RegionGPT: Towards Region Understanding Vision Language Model
Qiushan Guo, Shalini De Mello, Hongxu Yin, Wonmin Byeon, Ka Chun Cheung, Yizhou Yu, Ping Luo, Sifei Liu
TL;DR
RegionGPT (RGPT) targets the gap in region-level visual understanding for vision-language models by refining spatial-aware region features with Mask Pooling, and by coupling these features with a region-aware instruction-tuning regime. A GPT-assisted data generation pipeline, RecapD, produces richly described region captions, enabling training of a universal RGPT that handles complex region description, reasoning, classification, and referring expressions. The framework uses a frozen CLIP-based visual backbone, a light-weight region-embedding connector, and Vicuna-7B as the language decoder, guided by task-specific prompts that transform region tasks into VQA-style outputs.
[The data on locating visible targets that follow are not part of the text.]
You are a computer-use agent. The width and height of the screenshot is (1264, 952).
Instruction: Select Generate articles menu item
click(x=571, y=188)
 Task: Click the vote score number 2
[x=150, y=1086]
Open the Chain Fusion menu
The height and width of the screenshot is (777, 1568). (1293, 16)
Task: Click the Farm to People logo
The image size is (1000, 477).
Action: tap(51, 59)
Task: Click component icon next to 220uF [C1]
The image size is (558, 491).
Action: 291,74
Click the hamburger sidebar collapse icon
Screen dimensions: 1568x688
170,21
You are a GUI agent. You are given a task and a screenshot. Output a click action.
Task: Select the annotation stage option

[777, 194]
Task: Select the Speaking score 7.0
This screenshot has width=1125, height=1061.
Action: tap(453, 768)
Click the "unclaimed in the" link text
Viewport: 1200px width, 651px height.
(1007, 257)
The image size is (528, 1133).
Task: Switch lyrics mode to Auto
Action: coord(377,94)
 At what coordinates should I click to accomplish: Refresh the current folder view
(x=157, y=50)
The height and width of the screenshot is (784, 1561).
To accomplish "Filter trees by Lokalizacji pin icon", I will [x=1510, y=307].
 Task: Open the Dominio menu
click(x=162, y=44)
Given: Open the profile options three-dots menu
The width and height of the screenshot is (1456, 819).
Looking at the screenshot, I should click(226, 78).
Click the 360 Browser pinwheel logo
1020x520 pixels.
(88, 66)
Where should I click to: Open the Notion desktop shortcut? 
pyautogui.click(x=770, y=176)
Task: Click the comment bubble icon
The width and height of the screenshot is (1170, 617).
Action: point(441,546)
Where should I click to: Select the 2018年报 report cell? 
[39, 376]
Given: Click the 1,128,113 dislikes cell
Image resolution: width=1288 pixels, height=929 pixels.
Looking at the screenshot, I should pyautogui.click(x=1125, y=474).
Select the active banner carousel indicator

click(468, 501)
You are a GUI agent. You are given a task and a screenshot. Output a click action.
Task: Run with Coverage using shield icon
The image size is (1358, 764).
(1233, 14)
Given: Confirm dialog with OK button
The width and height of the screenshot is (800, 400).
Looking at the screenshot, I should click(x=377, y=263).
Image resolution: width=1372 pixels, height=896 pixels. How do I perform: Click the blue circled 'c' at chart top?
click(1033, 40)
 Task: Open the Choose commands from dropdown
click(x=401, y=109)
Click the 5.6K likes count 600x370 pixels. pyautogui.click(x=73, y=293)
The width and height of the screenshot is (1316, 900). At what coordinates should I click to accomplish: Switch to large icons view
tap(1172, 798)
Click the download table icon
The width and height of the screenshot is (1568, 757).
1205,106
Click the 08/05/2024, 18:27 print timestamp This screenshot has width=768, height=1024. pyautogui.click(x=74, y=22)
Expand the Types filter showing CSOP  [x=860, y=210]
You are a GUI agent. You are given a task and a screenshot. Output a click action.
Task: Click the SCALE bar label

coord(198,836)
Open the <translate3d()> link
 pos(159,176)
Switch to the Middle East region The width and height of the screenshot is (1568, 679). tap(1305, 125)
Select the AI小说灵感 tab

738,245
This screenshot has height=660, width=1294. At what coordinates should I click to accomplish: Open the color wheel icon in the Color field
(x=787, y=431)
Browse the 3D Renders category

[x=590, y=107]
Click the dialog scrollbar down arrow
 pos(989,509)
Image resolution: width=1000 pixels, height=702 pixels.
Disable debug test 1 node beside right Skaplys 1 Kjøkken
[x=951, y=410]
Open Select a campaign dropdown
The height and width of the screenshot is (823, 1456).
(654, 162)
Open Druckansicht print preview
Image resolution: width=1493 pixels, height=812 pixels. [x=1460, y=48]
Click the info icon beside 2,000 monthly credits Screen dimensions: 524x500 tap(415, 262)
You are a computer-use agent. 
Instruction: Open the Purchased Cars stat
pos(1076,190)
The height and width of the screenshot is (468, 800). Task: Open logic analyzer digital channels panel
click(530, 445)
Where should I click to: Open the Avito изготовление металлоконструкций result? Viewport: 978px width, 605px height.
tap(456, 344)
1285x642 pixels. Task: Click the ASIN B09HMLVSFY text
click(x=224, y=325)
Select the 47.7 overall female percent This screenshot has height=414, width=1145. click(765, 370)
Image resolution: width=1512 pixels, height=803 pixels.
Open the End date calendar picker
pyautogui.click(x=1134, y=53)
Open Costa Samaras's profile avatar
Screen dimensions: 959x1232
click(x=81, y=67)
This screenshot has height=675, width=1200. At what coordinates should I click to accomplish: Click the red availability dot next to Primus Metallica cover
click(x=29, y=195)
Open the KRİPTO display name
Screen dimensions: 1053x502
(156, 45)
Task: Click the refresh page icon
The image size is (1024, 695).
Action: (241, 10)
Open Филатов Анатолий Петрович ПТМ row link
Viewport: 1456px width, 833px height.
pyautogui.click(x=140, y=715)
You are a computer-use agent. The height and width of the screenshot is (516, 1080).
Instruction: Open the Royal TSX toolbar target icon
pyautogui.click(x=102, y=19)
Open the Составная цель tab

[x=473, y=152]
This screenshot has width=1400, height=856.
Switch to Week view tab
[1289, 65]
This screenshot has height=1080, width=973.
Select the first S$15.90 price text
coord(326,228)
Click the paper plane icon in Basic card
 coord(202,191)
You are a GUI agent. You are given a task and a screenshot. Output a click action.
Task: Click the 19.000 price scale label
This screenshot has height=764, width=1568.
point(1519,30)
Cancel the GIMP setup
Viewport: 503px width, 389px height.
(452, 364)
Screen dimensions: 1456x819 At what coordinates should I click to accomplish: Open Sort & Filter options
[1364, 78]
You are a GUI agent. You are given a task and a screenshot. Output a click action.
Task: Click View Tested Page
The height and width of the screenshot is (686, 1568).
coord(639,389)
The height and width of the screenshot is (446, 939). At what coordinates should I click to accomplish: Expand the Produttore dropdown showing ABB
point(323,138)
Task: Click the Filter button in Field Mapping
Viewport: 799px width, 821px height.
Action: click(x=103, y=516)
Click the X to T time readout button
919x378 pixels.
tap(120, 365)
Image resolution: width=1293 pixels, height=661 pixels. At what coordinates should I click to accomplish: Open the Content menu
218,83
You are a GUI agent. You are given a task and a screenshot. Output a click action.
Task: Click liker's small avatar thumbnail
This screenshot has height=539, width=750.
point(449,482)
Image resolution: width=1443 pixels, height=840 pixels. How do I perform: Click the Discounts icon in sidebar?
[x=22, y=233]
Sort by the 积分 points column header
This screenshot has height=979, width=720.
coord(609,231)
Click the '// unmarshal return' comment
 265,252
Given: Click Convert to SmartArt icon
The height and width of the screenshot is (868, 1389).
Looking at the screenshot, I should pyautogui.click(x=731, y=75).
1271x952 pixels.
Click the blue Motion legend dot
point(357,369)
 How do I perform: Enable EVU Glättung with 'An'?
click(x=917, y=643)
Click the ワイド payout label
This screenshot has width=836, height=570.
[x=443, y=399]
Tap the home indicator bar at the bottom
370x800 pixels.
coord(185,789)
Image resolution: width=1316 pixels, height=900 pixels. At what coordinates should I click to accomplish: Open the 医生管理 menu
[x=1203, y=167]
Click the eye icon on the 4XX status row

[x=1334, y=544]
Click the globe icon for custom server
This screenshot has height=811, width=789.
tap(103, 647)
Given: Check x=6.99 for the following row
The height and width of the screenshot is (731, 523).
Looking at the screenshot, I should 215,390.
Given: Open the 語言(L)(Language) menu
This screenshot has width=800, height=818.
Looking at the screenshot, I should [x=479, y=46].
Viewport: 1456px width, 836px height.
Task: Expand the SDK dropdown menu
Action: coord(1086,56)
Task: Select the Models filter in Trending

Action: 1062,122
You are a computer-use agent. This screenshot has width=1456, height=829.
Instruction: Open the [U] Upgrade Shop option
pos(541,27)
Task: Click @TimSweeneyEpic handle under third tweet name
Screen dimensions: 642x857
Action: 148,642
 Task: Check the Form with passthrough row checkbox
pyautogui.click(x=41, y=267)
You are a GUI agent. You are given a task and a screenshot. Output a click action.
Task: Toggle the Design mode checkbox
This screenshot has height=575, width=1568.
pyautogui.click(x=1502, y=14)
Quantitative and qualitative results show strong region-level performance on COCO and Visual Genome benchmarks, validating the effectiveness of region-level instructions and the rich region-caption data in enhancing spatially grounded understanding.
Abstract
Vision language models (VLMs) have experienced rapid advancements through the integration of large language models (LLMs) with image-text pairs, yet they struggle with detailed regional visual understanding due to limited spatial awareness of the vision encoder, and the use of coarse-grained training data that lacks detailed, region-specific captions. To address this, we introduce RegionGPT (short as RGPT), a novel framework designed for complex region-level captioning and understanding. RGPT enhances the spatial awareness of regional representation with simple yet effective modifications to existing visual encoders in VLMs. We further improve performance on tasks requiring a specific output scope by integrating task-guided instruction prompts during both training and inference phases, while maintaining the model's versatility for general-purpose tasks. Additionally, we develop an automated region caption data generation pipeline, enriching the training set with detailed region-level captions. We demonstrate that a universal RGPT model can be effectively applied and significantly enhancing performance across a range of region-level tasks, including but not limited to complex region descriptions, reasoning, object classification, and referring expressions comprehension.